Bertholdier’s eyes were fixed, too controlled. “I would know nothing about such things, of course,” he said.

“Of course,” agreed Converse. “But the fact that my client does—through me—and the additional fact that neither he nor I have any desire whatsoever to call attention to them must tell you something.”

“Frankly, not a thing.”

“Please, General. One of the first principles of free enterprise is to cripple your competition, step in, and fill the void.”

The soldier drank, gripping the glass firmly. He lowered it and spoke. “Why did you come to me?”

“Because you were there.”


What?

“Your name was there—among the morass, way down deep, but there.”

Bertholdier shot forward. “Impossible!
Preposterous!”

“Then why am I here? Why are
you
here? Joel placed his glass on the table by the chair, the movement that of a man not finished speaking. “Try to understand me. Depending upon which government department a person’s dealing with, certain recommendations are bound to be helpful. You wouldn’t do a damn thing for someone appealing to Housing and Urban Development, but over at the State Department’s Munitions Controls or at Pentagon procurements, you’re golden.”

“I have never lent my name to any such appeals.”

“Others did. Men whose recommendations carried a lot of weight, but who perhaps needed extra clout.”

“What do you mean? This ‘clout.’ ”

“A final push for an affirmative decision—without any apparent personal involvement. It’s called support for an action through viable second and third parties. For instance, a memo might read: ‘We’—the department, not a person—‘don’t know much about this, but if a man like General Bertholdier is favorably disposed, and we are informed that he is, why should we argue?’ ”


Never
. It could not happen.”

“It did,” said Converse softly, knowing it was the moment to bring in reality to support his abstractions. He. would be able to tell instantly if Beale was right, if this legend of France was responsible for the slaughter and chaos in the cities and
towns of a violently upended Northern Ireland. “You were there, not often but enough for me to find you. Just as you were there in a different way when a shipment was air-freighted out of Beloit, Wisconsin, on its way to Tel Aviv. Of course it never got there. Somehow it was diverted to maniacs on both sides in Belfast. I wonder where it happened? Montreal? Paris? Marseilles? The Separatists in Quebec would certainly follow your orders, as would men in Paris and Marseilles. It’s a shame a company named Solidaire had to pay off the insurance claim. Oh, yes, you’re a director of the firm, aren’t you? And it’s so convenient that insurance carriers have access to the merchandise they cover.”

Bertholdier was frozen to the chair, the muscles of his face pulsating, his eyes wide, staring at Joel. His guilt was suppressed, but no less apparent for that control. “I cannot believe what you are implying. It’s shocking and incredible!”
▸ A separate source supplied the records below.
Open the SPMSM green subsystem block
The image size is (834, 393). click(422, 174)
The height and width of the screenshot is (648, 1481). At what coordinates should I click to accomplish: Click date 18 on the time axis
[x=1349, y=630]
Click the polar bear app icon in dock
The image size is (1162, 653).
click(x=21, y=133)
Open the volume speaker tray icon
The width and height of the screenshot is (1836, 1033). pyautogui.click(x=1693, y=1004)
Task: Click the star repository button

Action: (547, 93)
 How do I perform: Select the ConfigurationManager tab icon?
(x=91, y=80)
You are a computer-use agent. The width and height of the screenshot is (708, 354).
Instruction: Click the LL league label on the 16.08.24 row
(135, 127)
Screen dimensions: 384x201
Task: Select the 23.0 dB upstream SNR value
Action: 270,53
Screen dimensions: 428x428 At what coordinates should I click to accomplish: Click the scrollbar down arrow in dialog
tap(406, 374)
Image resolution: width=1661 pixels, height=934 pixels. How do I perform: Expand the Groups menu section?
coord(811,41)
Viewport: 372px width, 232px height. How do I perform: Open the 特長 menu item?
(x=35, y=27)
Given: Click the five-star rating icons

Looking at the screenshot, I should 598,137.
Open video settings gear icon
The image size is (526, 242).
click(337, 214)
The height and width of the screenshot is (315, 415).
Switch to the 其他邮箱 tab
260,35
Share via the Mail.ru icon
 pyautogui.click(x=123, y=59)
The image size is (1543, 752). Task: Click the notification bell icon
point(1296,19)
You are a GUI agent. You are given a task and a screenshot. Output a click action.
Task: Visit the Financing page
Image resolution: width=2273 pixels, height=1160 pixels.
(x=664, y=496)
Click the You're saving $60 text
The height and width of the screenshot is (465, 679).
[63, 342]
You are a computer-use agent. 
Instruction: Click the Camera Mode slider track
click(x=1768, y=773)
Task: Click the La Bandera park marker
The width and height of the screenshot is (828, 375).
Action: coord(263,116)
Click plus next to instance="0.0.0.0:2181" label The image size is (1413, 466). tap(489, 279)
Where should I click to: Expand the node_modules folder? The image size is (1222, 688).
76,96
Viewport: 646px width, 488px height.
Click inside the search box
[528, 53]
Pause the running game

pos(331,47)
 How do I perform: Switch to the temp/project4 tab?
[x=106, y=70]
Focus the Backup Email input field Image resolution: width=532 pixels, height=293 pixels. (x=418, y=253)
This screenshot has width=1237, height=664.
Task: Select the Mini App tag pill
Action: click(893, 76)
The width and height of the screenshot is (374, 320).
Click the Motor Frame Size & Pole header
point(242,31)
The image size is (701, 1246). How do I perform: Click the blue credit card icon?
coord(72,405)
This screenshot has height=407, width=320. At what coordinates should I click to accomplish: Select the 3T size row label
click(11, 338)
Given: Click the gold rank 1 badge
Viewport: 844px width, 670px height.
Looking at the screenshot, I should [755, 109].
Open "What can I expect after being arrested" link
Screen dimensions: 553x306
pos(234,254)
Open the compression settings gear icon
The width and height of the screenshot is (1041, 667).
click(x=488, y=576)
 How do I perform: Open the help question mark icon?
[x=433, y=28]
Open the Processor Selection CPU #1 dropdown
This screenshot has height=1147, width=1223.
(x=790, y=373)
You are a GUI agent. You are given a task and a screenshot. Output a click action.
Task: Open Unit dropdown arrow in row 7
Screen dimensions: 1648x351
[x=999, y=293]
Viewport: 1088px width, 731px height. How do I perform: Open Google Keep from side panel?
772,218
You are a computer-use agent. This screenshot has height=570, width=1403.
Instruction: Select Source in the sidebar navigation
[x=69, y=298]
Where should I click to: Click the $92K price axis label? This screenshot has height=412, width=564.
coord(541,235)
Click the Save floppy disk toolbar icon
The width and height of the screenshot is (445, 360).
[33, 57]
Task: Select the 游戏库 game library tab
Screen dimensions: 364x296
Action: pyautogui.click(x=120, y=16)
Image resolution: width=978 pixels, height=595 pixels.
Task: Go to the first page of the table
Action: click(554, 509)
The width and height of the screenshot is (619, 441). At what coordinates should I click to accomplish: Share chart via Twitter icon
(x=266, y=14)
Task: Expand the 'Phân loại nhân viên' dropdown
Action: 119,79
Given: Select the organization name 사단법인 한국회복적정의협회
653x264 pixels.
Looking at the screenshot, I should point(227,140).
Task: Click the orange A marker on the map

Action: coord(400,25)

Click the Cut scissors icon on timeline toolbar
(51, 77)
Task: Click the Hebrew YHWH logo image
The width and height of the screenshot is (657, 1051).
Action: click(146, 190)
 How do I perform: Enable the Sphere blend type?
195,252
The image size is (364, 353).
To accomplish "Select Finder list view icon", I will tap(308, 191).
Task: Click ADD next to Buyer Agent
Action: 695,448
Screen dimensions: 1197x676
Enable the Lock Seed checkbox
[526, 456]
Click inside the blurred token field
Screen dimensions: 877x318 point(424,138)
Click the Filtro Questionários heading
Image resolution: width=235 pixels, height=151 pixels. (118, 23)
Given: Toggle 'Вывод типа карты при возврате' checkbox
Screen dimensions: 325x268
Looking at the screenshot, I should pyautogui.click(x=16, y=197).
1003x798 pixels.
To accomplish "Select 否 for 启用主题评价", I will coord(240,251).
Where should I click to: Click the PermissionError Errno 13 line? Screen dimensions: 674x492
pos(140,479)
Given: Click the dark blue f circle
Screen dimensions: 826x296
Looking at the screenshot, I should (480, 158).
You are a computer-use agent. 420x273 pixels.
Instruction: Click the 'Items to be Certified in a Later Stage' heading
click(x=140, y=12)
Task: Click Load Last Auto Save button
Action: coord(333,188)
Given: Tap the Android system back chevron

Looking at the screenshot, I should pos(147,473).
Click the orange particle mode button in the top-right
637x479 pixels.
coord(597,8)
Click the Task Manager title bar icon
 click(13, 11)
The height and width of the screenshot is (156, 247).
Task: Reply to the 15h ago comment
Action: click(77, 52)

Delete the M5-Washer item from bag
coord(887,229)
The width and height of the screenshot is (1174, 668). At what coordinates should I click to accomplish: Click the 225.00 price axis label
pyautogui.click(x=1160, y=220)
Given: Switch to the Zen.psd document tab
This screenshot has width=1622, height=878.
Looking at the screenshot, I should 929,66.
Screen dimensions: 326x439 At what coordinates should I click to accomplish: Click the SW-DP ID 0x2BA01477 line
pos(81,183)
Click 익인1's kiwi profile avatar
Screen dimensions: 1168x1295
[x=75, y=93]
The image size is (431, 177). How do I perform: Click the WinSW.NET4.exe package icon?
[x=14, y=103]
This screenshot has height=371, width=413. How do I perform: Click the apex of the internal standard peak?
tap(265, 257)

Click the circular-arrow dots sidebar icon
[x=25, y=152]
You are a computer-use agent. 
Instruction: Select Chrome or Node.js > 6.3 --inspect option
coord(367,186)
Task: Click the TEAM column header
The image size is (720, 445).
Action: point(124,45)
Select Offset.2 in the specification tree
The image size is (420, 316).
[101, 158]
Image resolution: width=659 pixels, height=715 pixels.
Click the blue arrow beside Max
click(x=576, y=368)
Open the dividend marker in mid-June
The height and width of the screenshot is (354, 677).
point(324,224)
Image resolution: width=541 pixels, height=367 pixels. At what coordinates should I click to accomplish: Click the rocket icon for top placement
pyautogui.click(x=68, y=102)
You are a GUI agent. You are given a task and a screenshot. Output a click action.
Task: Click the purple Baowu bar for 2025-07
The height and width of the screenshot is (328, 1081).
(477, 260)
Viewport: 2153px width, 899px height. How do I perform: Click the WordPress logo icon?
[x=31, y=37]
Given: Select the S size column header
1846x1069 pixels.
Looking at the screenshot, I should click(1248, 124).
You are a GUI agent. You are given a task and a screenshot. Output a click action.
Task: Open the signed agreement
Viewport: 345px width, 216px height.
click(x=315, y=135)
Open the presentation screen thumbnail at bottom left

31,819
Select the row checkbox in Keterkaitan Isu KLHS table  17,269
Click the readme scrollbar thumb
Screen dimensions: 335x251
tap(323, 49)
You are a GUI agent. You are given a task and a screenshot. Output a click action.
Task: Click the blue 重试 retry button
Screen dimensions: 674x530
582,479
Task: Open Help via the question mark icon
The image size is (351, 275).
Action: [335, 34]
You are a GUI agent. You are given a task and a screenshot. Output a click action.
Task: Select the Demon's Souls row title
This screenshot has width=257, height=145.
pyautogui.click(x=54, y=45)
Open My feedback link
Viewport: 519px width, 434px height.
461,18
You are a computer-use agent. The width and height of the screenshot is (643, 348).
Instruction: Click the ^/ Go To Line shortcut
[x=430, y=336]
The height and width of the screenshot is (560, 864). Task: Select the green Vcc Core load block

“I repeat, why am I here?”

“Only you can answer that, monsieur,” said Bertholdier, abruptly getting to his feet, the brandy in his hand. Then slowly, with military precision, he leaned over and placed the glass on the coffee table; it was a gesture of finality—the conference was over. “Quite obviously I made a foolish error,” he continued, shoulders square again and head rigid, but now with a strained yet oddly convincing smile on his lips. “I am a soldier, not a businessman; it is a late direction in my life. A soldier tries to seize an initiative and I attempted to do just that; only, there was—there
is
—no initiative. Forgive me, I misread your signal this afternoon.”

“You didn’t misread anything, General.”

“Am I contradicted by a stranger—I might even say a devious stranger—who arranges a meeting under false pretenses and proceeds to make outrageous statements regarding my honor and my conduct? I think not.” As Bertholdier strode across the room toward the hallway door Joel rose from his chair. “Don’t bother, monsieur, I’ll let myself out. You’ve gone to enough trouble, for what purpose I haven’t the faintest idea.”